-- Data section --
........

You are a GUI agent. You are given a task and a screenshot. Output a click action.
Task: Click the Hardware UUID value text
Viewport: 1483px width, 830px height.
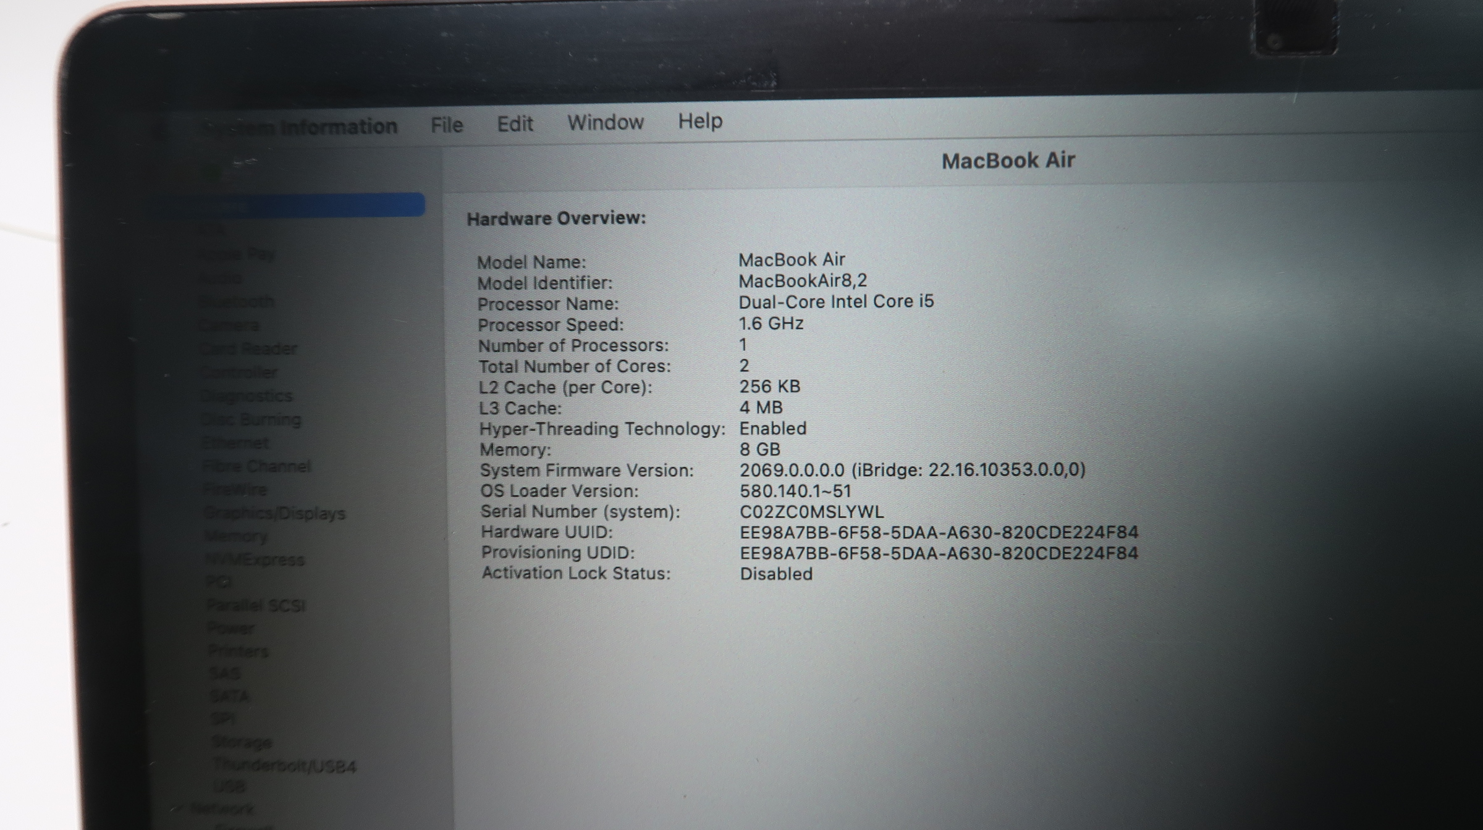(939, 532)
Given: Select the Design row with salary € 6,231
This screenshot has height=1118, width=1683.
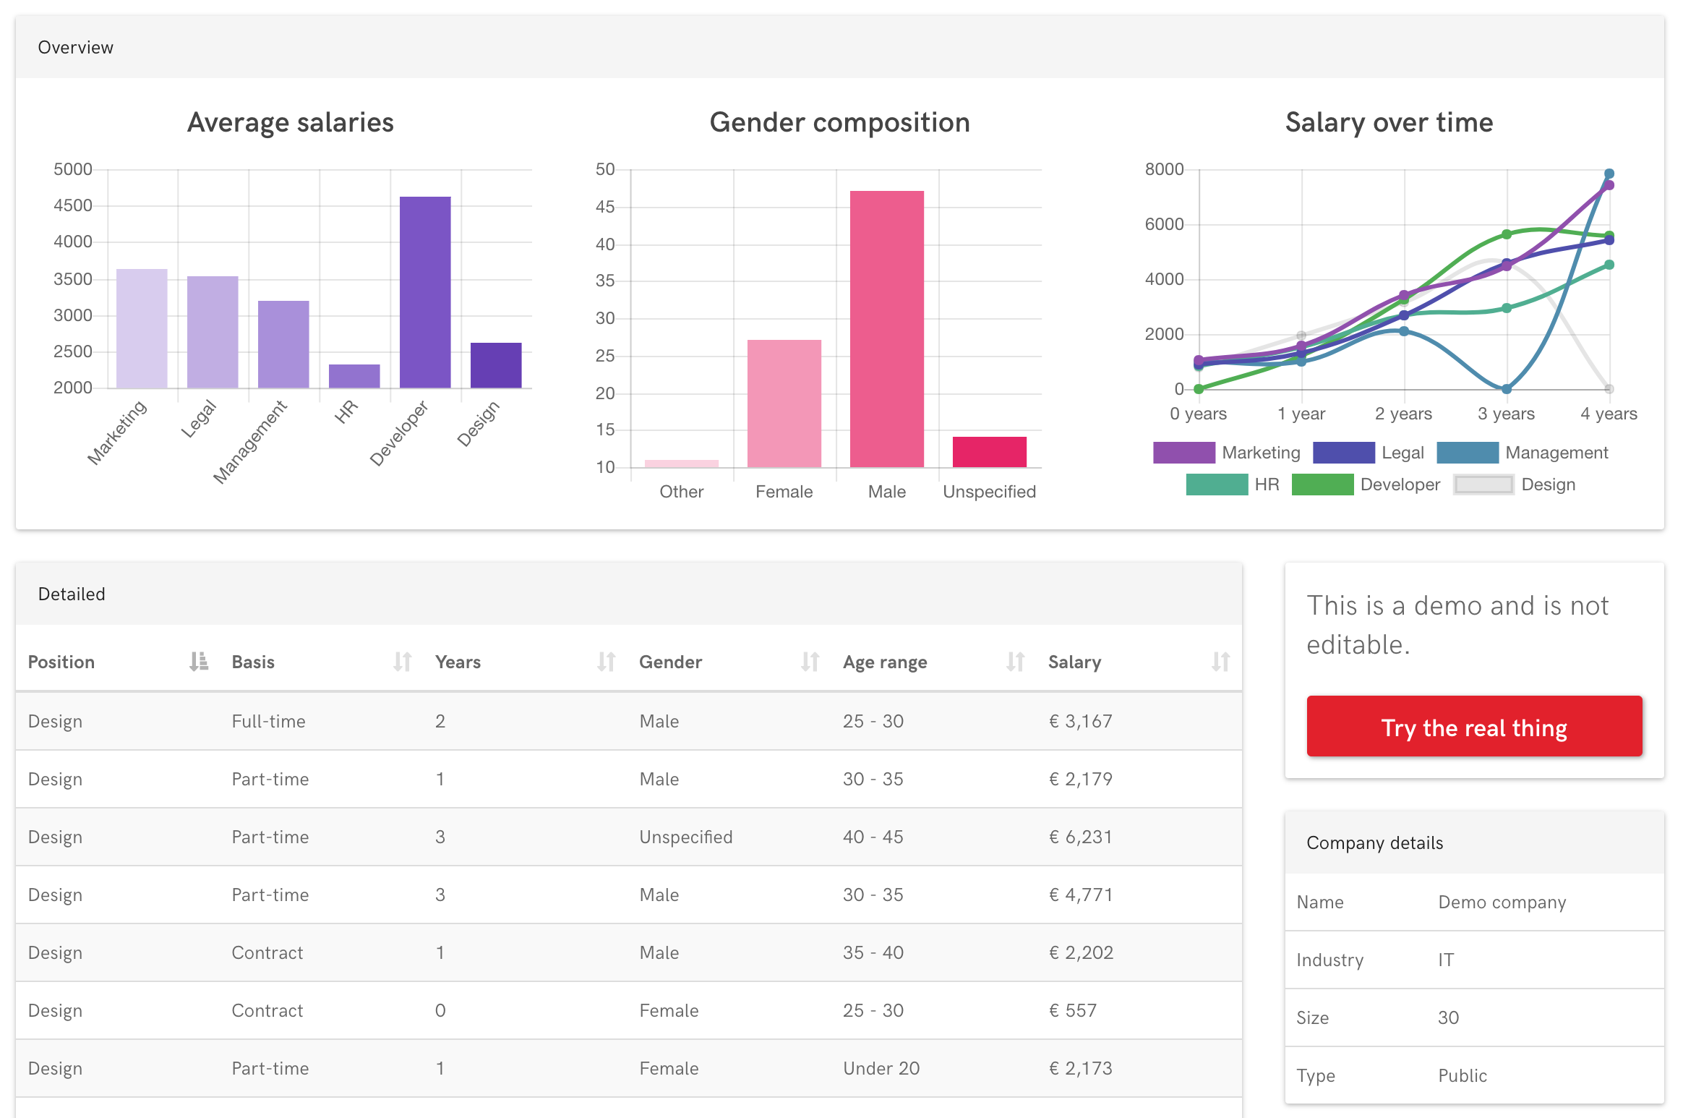Looking at the screenshot, I should (628, 837).
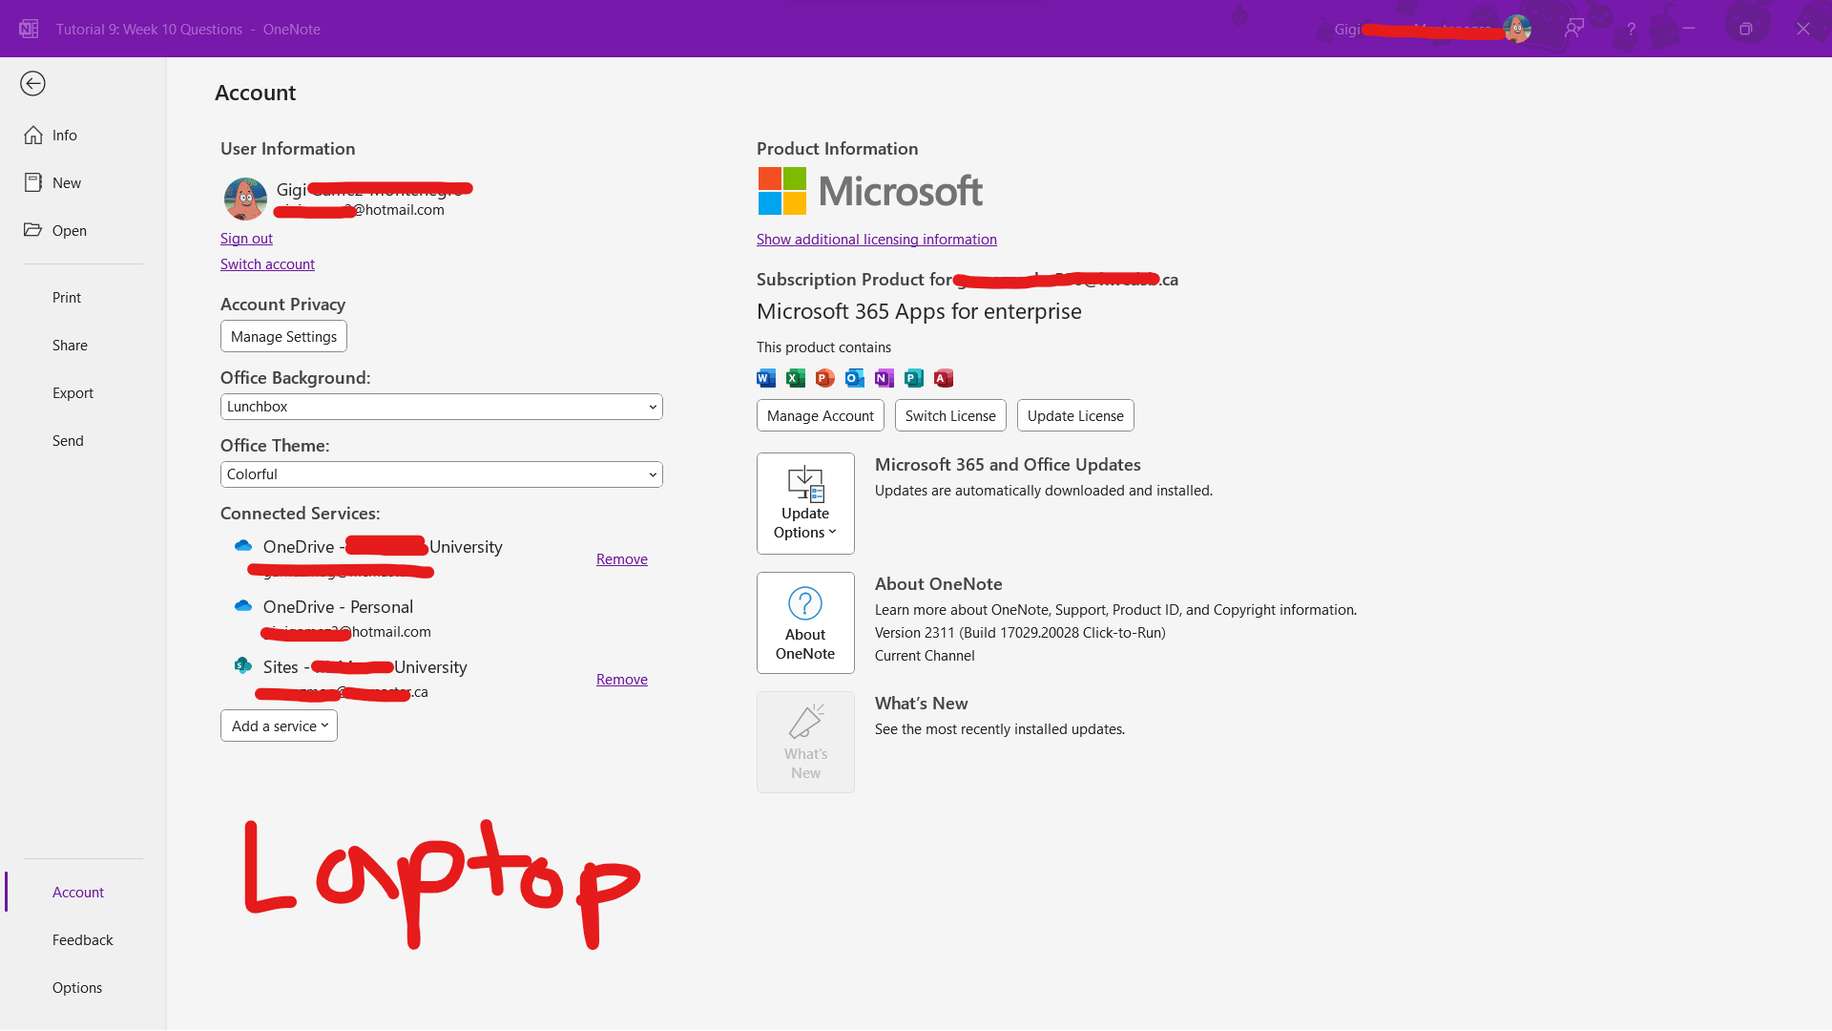Click the Excel icon in product list
This screenshot has width=1832, height=1031.
point(796,378)
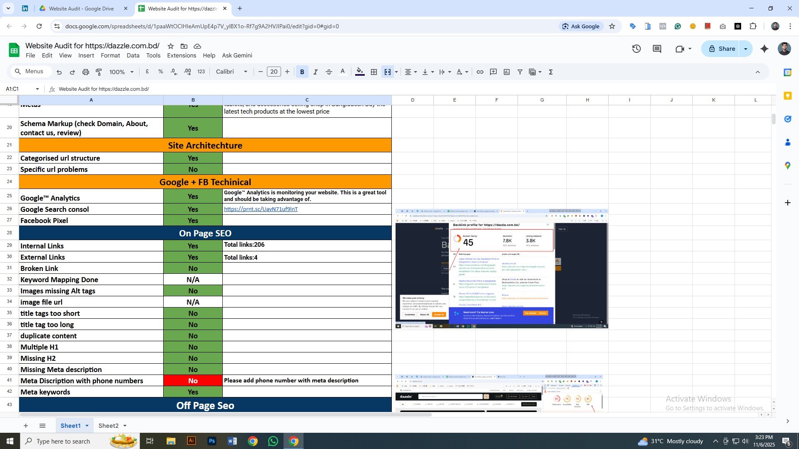This screenshot has height=449, width=799.
Task: Open the fill color swatch picker
Action: pos(359,72)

........

-- Task instructions --
Reprint each of the records exactly and skip the images.

-- Answer section --
You are a GUI agent. You are given a task and a screenshot. Output a click action.
Task: Click the Hardware UUID value text
Viewport: 1483px width, 830px height.
(939, 532)
Given: Select the Design row with salary € 6,231
This screenshot has height=1118, width=1683.
Looking at the screenshot, I should (628, 837).
Click the Excel icon in product list
This screenshot has width=1832, height=1031.
point(796,378)
This screenshot has height=449, width=799.
Task: Open the fill color swatch picker
Action: pos(359,72)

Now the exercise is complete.